* [Work to complete] Please state how many lines of the listing contain the word "This", giving the number by itself.

* [Given records]
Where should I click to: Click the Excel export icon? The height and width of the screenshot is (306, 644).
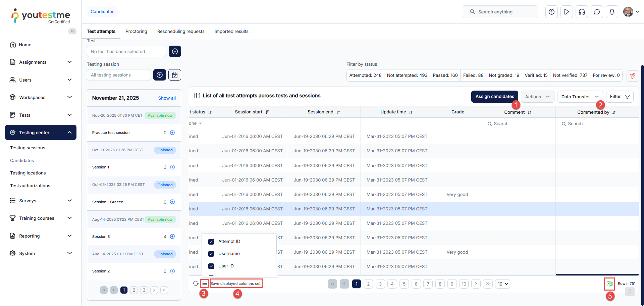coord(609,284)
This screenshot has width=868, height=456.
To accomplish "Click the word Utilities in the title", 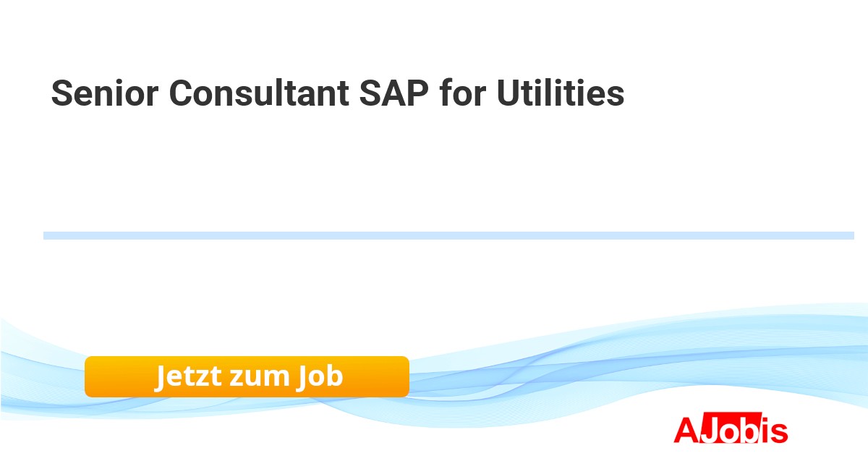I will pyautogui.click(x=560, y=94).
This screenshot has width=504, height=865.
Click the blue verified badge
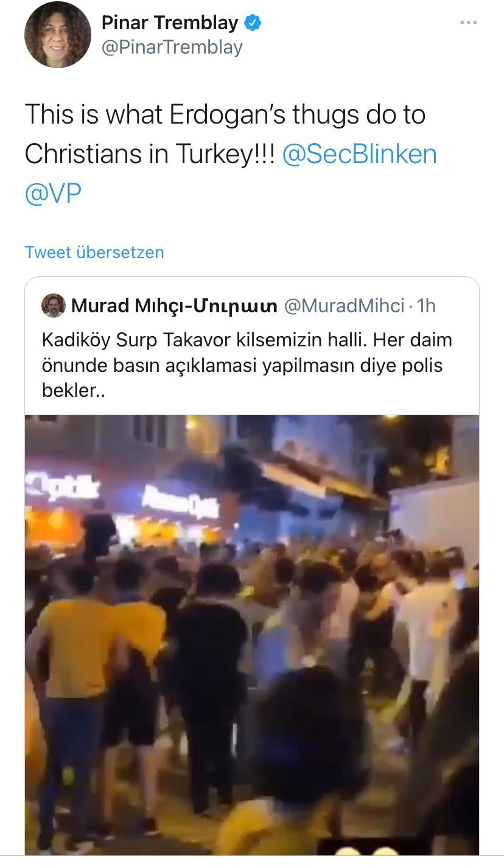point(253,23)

--

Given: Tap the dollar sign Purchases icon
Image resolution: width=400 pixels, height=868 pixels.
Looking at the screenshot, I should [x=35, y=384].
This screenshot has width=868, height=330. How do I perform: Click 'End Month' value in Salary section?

* [Task answer] 3